Дверь в хату тихо скрипнула, на пороге показались баба и Галина с полными мисками в руках.
— Те… тише, — прошептала баба, оборачиваясь к Галине, — кажется, задремал он; ну, так мы вот поставим «страву» здесь на лаве, пускай выстынет немного, а ты посиди здесь, да посторожи, когда проснется он, тогда и поест.
С этими словами старуха осторожно подошла к лаве, поставила на нее миску, а затем сделала несколько шагов вперед и, подперши щеку рукой, остановилась недалеко от больного.
— Ну и красив же, ей-Богу, сколько живу на свете, не видала таких, — прошептала баба, указывая Галине глазами на лицо больного. — Смотри вот, побрил его дед, так он еще краше стал — просто малеванный, да и только!
Галина посмотрела вслед за ее взглядом на больного и тут только заметила перемену, происшедшую в Мазепе. Действительно, он был теперь изумительно красив.
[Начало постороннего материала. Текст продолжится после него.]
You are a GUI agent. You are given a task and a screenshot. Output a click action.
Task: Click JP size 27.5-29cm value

Подбритые кружком темные волосы спадали мягкими волнистыми прядями; высокий лоб, казалось, сверкал своей белизной; строго очерченные черты лица его носили на себе отпечаток ума и благородства, а мягкие нежные губы говорили словно о том, что они умеют так пылко целовать, что от поцелуев их кружатся у бедных женщин головы и зажигаются сердца.
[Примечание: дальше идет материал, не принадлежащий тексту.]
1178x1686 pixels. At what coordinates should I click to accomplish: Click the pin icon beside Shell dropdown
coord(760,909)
— Разве уже нет другого такого? — перевела Галина вопросительный взгляд на бабу.
Баба даже махнула раздраженно рукой.
— Говорят тебе, малеванный, да и только! Дид кажет, что он важный пан, что у самого короля служил.
— Пан? — прошептала с ужасом Галина. — Нет, не может этого быть!
— Как не может быть? И дид говорит, да и так сразу видно. Да ты что, испугалась, что ли? — продолжала она с улыбкой, смотря на полное ужаса лицо Галины, — Э, не бойся! Теперь уже не те часы: теперь что пан, что казак — все равно. Смотри ж, подожди здесь, пока он проснется, а я пойду, сосну немножко. Ох, ох, ох!.. — зевнула она и перекрестила рот рукой. — Все она — доля людская: один и на гладкой дороге споткнется, а другой и в самой дикой степи спасется! — Старуха зевнула еще раз, еще раз перекрестила рот и вышла из хаты, а Галина опустилась на лавку у окошка.
Слова бабы взбудоражили все ее мысли. Неужели же этот хороший милый казак — пан, тот «пан», которого всегда так проклинают и дед, и запорожцы? Нет, нет, не может быть: те паны такие злые, такие страшные, а у него такие добрые глаза, такой ласковый голос! Нет, нет! — Галина подперла голову рукой и тихо задумалась.
Между тем веки больного приподнялись, взгляд его скользнул по комнате и остановился на фигуре девушки, приютившейся у окна, лицо его осветилось счастливой улыбкой; несколько минут он молча любовался ею. Обмотавши вокруг головы свои шелковистые, русые косы. Галина затянула в них две длинные ветки бледно-розовых цветов дикого шиповника. Этот нежный веночек удивительно шел к ее прозрачному личику. Во всей ее позе, в наклоне головы, в задумчиво устремленных в даль карих глазах было столько своеобразной грации и женственности, что нельзя было не залюбоваться ею. При виде ее опечаленного, задумчивого личика, Мазепа почувствовал в своей душе прилив какой-то необычайной нежности к этому прелестному ребенку.
— О чем ты задумалась, Галина? — произнес он тихо.
При звуке его голоса Галина вздрогнула и страшно смешалась.
— Я принесла тебе обед, а ты спал, — произнесла она, запинаясь, — вот я и стала ждать, когда ты проснешься.